Underwriting is the process a life insurance company uses to determine how much risk it will taking on by insuring you. Without underwriting standard premiums for everyone would increase to provide for the increased risk of certain lives.
Based on the outcome of the underwriting process, a life insurer will decide whether to accept or decline your application for cover, and under what conditions. The conditions are set out in the terms of your policy and include your premiums and any exclusions from cover.
Underwriting identifies those who have a higher chance of claiming, so that they can be charged more than low- or average-risk policyholders. They will pay what is referred to as a premium loading.
It also reduces the possibility of those who know they will claim soon – such as the terminally ill - applying for cover. Long-term insurers guard against this kind of behaviour – known as anti-selection – because if allowed it would lead to higher claim rates and higher premiums for all policyholders.
Questions asked
You can determine the extent to which the policy is underwritten by the questions you are asked about your health and the medical tests you are asked to undergo.
A policy with limited underwriting may require answers to a few questions about your age and health, but few or no medical tests.
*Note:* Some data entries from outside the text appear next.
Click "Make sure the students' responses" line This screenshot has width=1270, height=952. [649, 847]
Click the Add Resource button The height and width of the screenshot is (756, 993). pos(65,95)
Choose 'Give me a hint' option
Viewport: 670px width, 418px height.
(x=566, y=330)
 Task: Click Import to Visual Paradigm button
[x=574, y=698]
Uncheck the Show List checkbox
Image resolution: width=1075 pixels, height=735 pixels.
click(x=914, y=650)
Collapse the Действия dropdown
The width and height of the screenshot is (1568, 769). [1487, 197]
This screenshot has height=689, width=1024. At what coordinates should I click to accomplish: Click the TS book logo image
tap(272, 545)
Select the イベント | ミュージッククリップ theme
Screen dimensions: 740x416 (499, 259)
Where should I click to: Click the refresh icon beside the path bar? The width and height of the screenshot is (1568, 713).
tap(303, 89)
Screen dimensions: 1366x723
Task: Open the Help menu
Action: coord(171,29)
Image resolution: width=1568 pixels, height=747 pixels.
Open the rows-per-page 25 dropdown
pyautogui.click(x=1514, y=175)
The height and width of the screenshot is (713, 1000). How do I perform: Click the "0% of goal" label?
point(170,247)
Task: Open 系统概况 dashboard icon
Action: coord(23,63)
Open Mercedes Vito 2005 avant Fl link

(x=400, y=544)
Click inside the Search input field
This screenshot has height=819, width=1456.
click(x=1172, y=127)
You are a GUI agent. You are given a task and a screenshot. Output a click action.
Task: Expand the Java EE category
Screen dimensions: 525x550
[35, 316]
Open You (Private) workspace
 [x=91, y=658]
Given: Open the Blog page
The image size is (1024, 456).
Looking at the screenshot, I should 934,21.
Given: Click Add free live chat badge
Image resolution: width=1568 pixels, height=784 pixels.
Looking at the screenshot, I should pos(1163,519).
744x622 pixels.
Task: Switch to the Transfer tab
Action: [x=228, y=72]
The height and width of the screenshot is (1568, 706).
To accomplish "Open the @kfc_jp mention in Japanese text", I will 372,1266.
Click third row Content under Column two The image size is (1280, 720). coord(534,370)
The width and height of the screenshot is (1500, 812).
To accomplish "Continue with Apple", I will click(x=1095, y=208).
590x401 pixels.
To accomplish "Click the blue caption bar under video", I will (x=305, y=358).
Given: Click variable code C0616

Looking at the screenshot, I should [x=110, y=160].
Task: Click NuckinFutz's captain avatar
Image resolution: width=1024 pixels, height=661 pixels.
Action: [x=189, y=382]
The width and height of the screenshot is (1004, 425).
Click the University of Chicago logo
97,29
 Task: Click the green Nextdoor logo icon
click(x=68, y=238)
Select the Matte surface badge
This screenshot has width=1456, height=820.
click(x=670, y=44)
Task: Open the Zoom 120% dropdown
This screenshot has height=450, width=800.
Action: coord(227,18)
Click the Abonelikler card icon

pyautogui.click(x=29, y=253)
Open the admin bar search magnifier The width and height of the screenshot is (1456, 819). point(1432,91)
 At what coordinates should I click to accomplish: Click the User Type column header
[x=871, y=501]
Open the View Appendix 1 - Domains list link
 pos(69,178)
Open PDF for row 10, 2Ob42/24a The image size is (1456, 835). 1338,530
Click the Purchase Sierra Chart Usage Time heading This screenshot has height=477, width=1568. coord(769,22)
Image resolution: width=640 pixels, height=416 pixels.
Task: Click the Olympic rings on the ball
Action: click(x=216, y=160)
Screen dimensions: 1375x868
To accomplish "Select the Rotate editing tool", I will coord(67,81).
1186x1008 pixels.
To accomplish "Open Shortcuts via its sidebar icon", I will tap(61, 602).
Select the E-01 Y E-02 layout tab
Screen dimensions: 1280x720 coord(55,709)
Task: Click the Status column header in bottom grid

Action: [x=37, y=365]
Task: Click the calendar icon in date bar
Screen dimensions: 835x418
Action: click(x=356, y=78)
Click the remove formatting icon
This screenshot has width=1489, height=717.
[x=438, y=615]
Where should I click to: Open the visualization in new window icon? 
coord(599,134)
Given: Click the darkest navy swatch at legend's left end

The underwriter then has to decide on the risk of offering you cover without an accurate assessment of the risks which could result in you paying more for your cover.
A policy that is fully underwritten may require your answers to extensive questions about your medical history and that of your family members. The life company may ask for medical tests such as blood samples or an electrocardiogram (ECG) to check your heart rate and rhythm.
Funeral cover that is sold without life or disability cover is typically sold with limited underwriting. Group life policies rely on group underwriting – the risk of the group is assessed instead of that of each individual.
If you are in good health and not too old, an underwritten policy will generally be cheaper than one that is not underwritten. But remember there are many factors that influence the cost of cover. Read What does it cost to insure my life against death, disability or dread disease?
This is because when a life insurer has established through tests and questions that you are in good health, it will be prepared to offer you a cheaper premium.
You should be aware that just because you can take out a policy after answering only a few questions about your health, it does not mean your state of health is not important to the life insurance company.
Many policies that have limited underwriting rely on clauses that exclude cover for conditions you had when you took out the policy – these conditions are referred to as pre-existing conditions.
You will be asked if you have any pre-existing conditions and it doesn’t pay not to disclose these because if you claim, the life insurer will check on your medical history and may reject a claim arising from a condition you had, but did not disclose, when you took out the policy.
These policies may also exclude cover for deaths from natural causes for a period, such as six months after you take out cover. This is referred to as a waiting period during which full cover does not apply.
The reason why life insurance companies apply waiting periods, especially on policies with little underwriting, is to prevent you from taking out cover when you have already contracted an illness that may result in a claim soon after the policy starts.